Study of hybrid stars with nonstrange quark matter cores

TL;DR

This study explores the existence of nonstrange quark matter cores in hybrid stars using a modified NJL model constrained by lattice QCD, and compares the resulting star properties with recent astrophysical observations.

Contribution

It introduces a modified coupling in the 2-flavor NJL model to analyze nonstrange hybrid stars, constrained by lattice QCD data, and assesses their compatibility with neutron star measurements.

Findings

Pure nonstrange quark cores can exist in hybrid stars.

Maximum hybrid star mass is about 0.1 solar mass less than in the conventional NJL model.
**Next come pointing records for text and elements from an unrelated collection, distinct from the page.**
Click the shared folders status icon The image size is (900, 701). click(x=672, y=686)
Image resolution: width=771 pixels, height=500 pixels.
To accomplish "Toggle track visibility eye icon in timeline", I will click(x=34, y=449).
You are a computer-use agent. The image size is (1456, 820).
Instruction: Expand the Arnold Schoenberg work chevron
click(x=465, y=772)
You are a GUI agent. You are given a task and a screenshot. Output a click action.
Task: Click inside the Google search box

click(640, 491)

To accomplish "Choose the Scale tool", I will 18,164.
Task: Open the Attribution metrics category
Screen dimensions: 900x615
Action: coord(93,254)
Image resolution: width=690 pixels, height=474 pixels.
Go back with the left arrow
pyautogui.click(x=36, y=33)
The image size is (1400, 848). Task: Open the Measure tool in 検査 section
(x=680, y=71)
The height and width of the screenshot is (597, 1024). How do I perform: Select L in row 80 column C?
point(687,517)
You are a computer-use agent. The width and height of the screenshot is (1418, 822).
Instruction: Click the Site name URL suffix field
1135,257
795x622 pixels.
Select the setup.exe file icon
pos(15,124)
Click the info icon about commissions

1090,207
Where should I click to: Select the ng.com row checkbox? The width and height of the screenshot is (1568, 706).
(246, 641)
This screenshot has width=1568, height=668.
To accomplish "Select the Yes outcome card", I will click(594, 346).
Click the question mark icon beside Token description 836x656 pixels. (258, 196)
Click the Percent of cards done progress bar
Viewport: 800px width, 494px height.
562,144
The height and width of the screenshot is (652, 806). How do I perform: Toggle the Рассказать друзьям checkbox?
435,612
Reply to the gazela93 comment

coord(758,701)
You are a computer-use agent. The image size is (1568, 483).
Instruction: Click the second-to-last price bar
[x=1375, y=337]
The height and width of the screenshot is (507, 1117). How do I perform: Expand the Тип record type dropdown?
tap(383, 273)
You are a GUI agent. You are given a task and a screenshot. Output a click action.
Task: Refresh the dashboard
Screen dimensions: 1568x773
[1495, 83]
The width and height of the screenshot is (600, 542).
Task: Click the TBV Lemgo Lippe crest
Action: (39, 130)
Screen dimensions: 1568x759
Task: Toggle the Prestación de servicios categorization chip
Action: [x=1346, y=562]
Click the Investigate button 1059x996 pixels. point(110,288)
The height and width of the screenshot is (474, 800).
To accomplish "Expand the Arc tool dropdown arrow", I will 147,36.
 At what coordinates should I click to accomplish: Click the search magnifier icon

Binary neutron stars in GW170817 are likely hadron stars.

Abstract

In this work, under the hypothesis that quark matter may not be strange (Holdom et al. 2018), we adopt a modification of the coupling constant of the four-quark scalar interaction $G\rightarrow G_1+G_2\langle\bar{\psi}\psi\rangle$ in the 2-flavor Nambu-Jona-Lasinio (NJL) model to study nonstrange hybrid stars, where $G_1$ and $G_2$ are two parameters constrained by using the lattice QCD simulation results at the critical temperature and zero chemical potential. The Maxwell construction is used to describe the first-order confinement-deconfinement phase transition in hybrid stars. With recent measurements on neutron star mass, radius, and tidal deformability, the hybrid equation of states are constrained. It is found that pure nonstrange quark matter cores can exist in hybrid stars, possessing $0.026-0.04$ solar mass. The maximum hybrid star mass in the framework of the modified NJL model is about 0.1 solar mass lighter than that in the conventional 2-flavor NJL model. It is argued that the binary neutron stars in GW170817 should be hadron stars.